▸ REQUIRED WORK
In the entries below, every line that contains "pixels" must be located and copied.

▸ RECORDED INFORMATION
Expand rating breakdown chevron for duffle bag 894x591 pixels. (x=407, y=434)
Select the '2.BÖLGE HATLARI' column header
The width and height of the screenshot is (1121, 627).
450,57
--
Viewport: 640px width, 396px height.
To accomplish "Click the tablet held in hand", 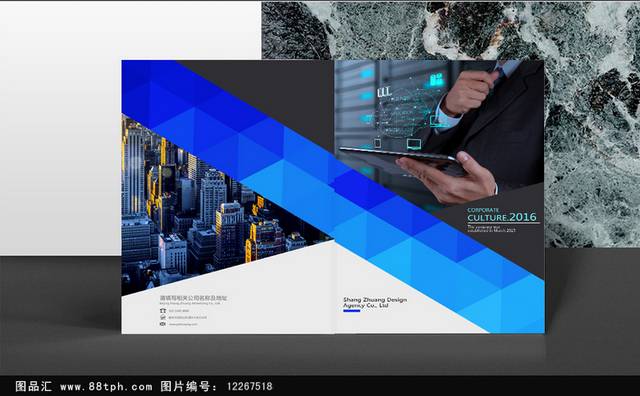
---
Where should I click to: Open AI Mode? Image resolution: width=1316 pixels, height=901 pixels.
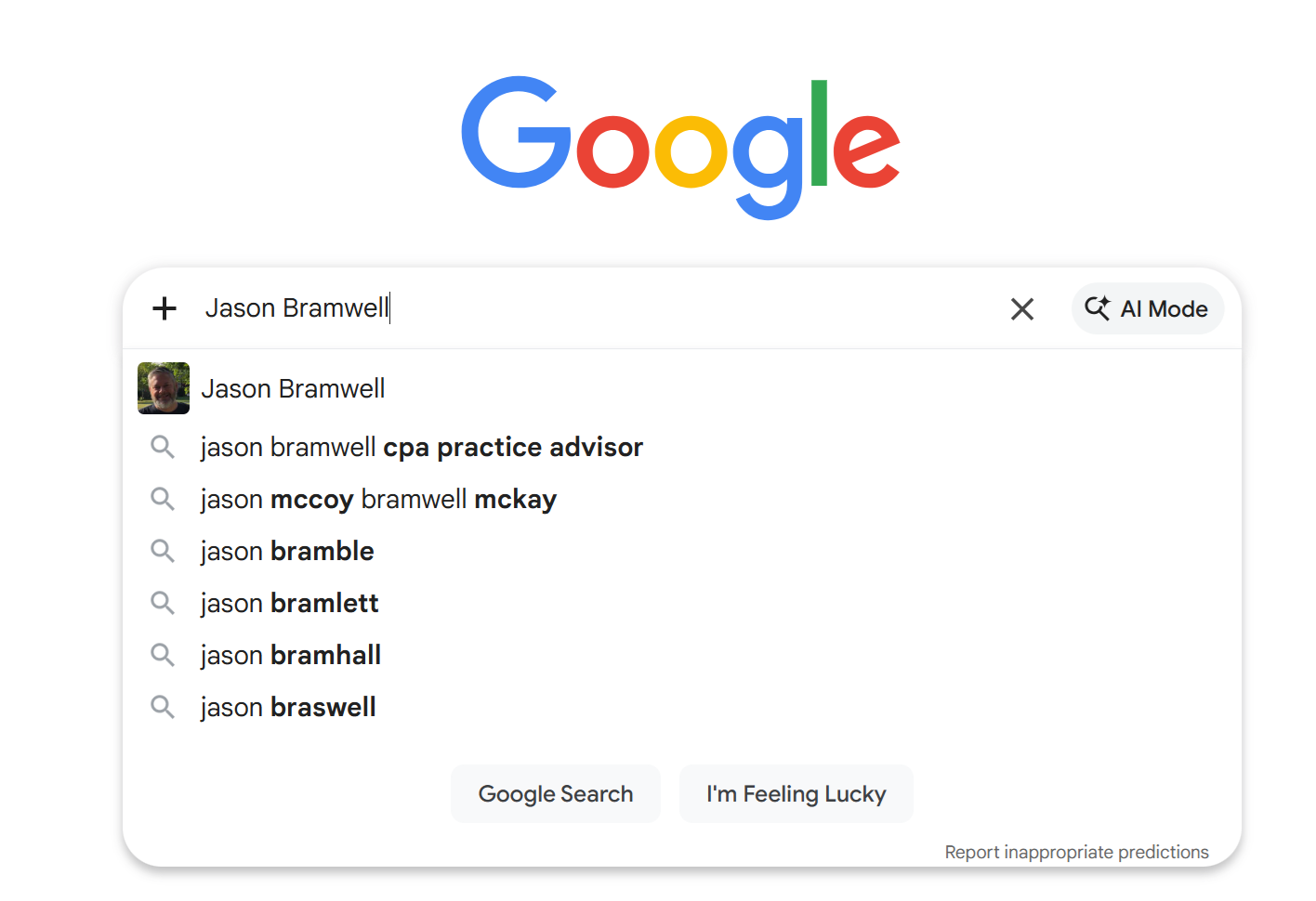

▸ TASK RESULT
Expand rating breakdown chevron for duffle bag 894x591 pixels. (x=407, y=434)
Where should I click to: Open AI Mode? Image resolution: width=1316 pixels, height=901 pixels.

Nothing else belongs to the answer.